Items listed in a dataset
---

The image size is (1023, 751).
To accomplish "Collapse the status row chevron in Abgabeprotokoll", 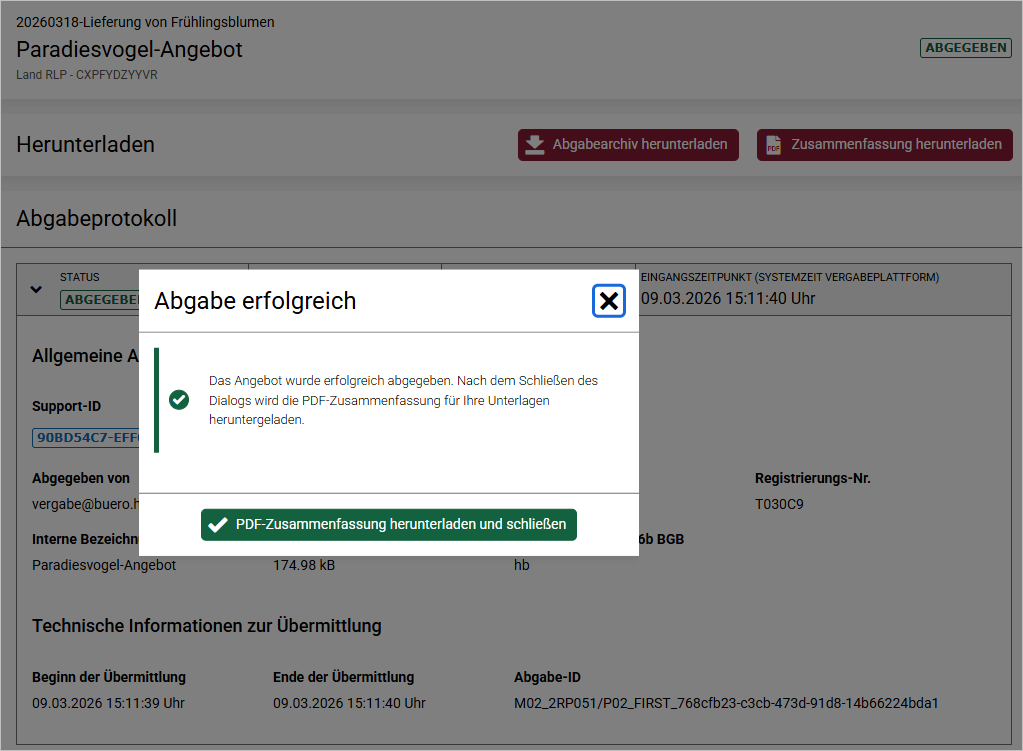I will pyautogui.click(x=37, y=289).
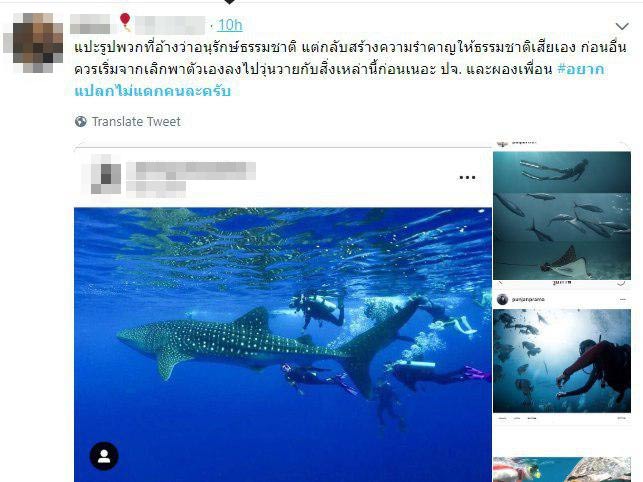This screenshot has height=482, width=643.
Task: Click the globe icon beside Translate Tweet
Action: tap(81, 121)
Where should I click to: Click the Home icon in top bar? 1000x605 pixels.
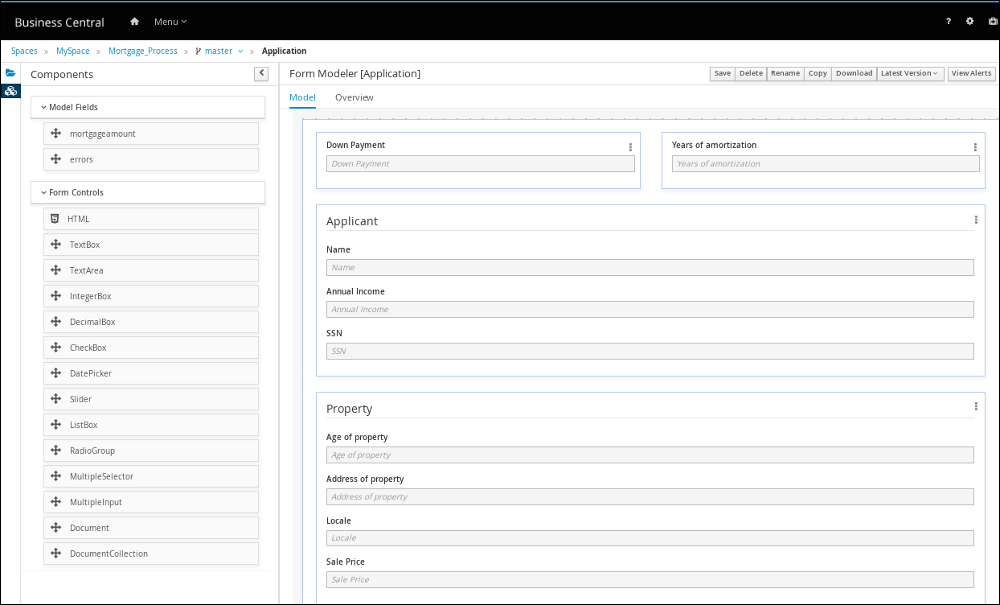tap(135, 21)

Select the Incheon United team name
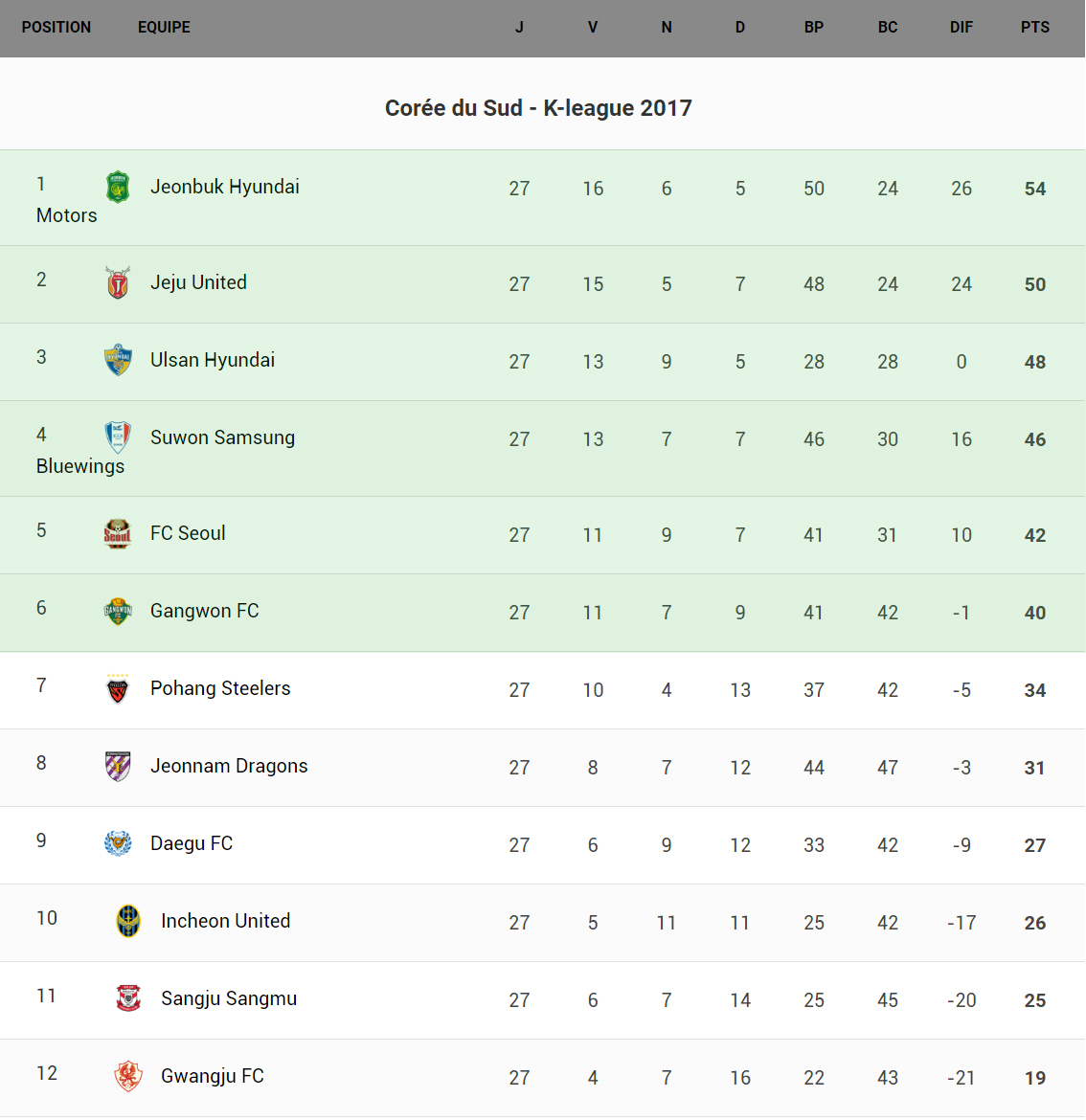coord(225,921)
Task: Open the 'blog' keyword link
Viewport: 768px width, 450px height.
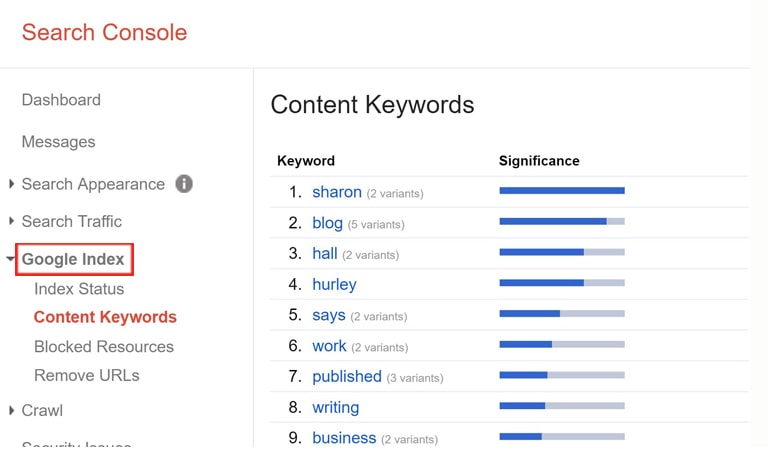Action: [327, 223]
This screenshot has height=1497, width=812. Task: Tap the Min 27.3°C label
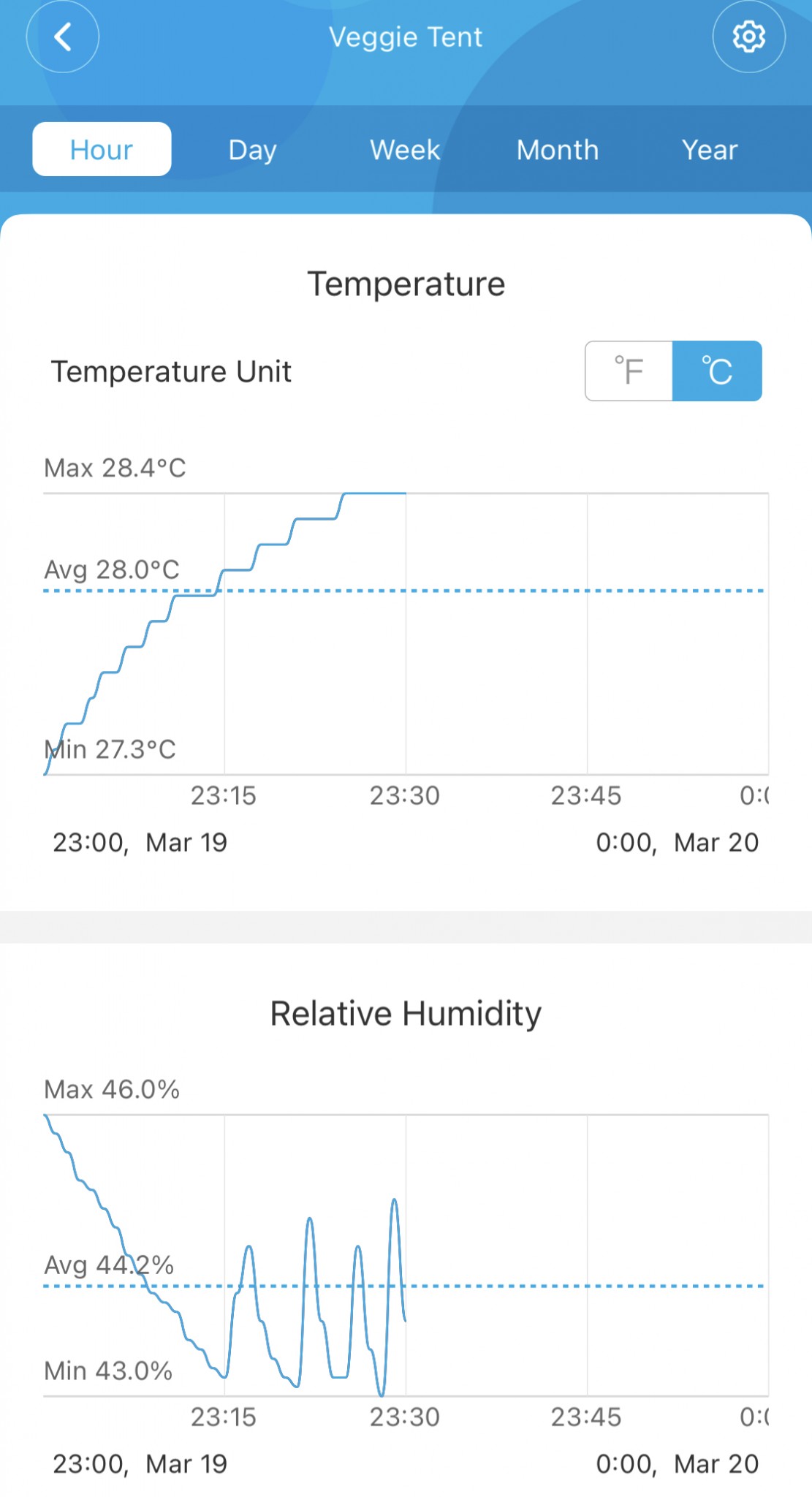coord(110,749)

---

**What you should do**: Only the lines from the line holding "Where should I" through the last line above belong in the answer, repeated exactly; the pictures do not.

**Answer to this exercise**:
Where should I click to: Click the Home icon in top bar? 1000x605 pixels.
tap(135, 21)

Select the Incheon United team name
coord(225,921)
Task: Open the 'blog' keyword link
Viewport: 768px width, 450px height.
Action: [327, 223]
This screenshot has height=1497, width=812. Task: Tap the Min 27.3°C label
coord(110,749)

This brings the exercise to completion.